### FRAGMENTO MOSTRADO

>>

CIENCIA Y MISTERIO

 

Aquí termina un libro terrestre y
 co­mienza un libro celeste.
Ph.De Thaon


         Después que Galileo miró la materia a través de un vidrio de aumento, al haz de luz ustoria que la penetraba, puesto que detrás suyo iba la curiosidad divina del ojo humano, la materia comen­zó a deshacerse. Dejó de tener secretos. Desde ese día, el hombre miró hacia arriba y hacia abajo con igual desenvoltura. No subió más al cielo ni quiso bajar al infierno. Abocóse a lo grande y a lo finito con igual desparpajo, y, a fuerza de telescopios y micros­copios, los desvalijó del arcano que encerraban. Los libros alma­cenaron, en un siglo escaso, tanto conocimiento controlado, que no hubo sitio en la tierra para levantar bibliotecas en que conser­varlo, y en los huecos de los árboles de los jardines de Sevilla, las municipalidades andaluzas, de puro leídas, depositaron libros para los desocupados que antes sorbían sólo la brisa perfumada y sonreían a las criadas.
         Las bibliotecas se alzaron como una valla sobre las rutas reli­giosas de la leyenda y de la filosofía. No se pudo ir ya a las igle­sias ni a los socráticos jardines de la Academia. Los libros carga­dos de verdades de a puño nos desencantaron. Los hombres per­dieron las trazas y las medidas de lo fabuloso. Lo que no alcanza­ba a los lentes no fue ya de este mundo, y a fuerza de agrandar el poder de prospección de los instrumentos, no nos queda ficción flotando en el éter.
         Este conocimiento de más en más profundo de las cosas y de su naturaleza, enteramente físico, ha desilusionado a la poesía. Las fuentes se secan. Los poetas no pueden mentir más. Y muy por encima del tapiz viajero o de la nube, en que los preparadores de catástrofes hicieron perder el pie a la humanidad durante tan­tos siglos, vuelan seguros y dueños del espacio el cohete, el avión y el dirigible. Los barriletes de los poetas se enredan en los hilos del telégrafo y en los postes de hierro de las corrientes de alta tensión mueren, electrocutadas, las tarascas.

<<

### INDICACIÓN
Prosigue el fragmento sobre ciencia y misterio desde su última oración. Las líneas no hacen falta para resolver la tarea.

### MATERIAL PROPORCIONADO
>>

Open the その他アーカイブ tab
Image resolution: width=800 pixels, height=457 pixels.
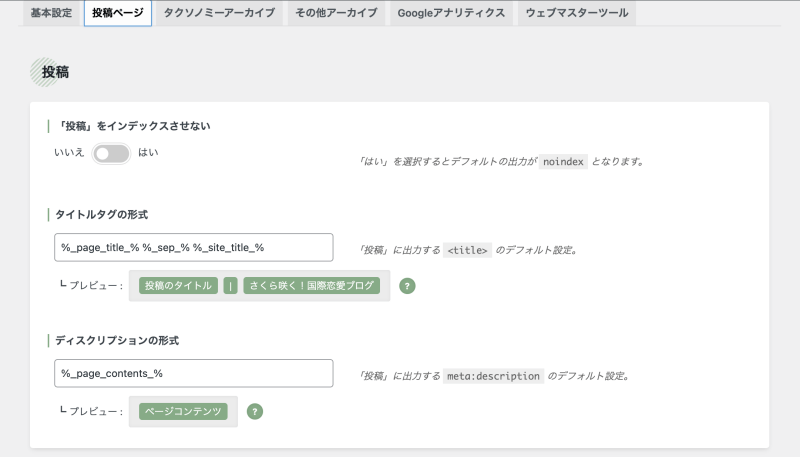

<<

### RESULTADO
         El hombre tiene la verdad entre sus manos, donde otrora tenía una ristra de avellanas secas que llamaba rosario. El hombre lle­va ecuaciones matemáticas preciosas en sus labios, por donde antes emitía sonidos tan mentirosos como el canto del ruiseñor. Aquel hombre que mentía a Dios, rezando, que mentía a sus con­temporáneos y a la posteridad, inventando historias, ya no sedu­ce mujeres incautas con la mandolina de sus cabellos largos. Es un objeto de ropavejería. Si se atreviera a decir lo que piensa, si se animara a mostrarnos el mundo soportado por cuatro colum­nas bíblicas, a describirnos cómo el dragón, de un golpe de cola, abate un elefante; a contarnos cómo el noruego baja de la monta­ña para venderles el viento a los navegantes, viento que trae den­tro de un pañuelo; si nos mostrara al marino español cayendo cuesta abajo por la pendiente de las aguas, una vez pasado el muro del ecuador; si nos hiciera seguir al cruzado que va a Jerusalén sin saber dónde queda la ciudad santa; si nos describiera cómo se alimentan, sólo de lotos, los egipcios; si nos vendiera tierra de Irlanda para matar víboras; si nos diera a beber "vinagre de los cuatro ladrones", en que se ha hervido un perro colorado, para curarnos de la peste, ese hombre que sabía muchísimo, tanto como los sabios de Oxford, Pavía y Salamanca el día en que Shakespeare escribió "Hamlet", lo llevaríamos, pacientemente, hasta un hospicio y se le ofrecería un lecho numerado en un asilo para dique de su suave locura.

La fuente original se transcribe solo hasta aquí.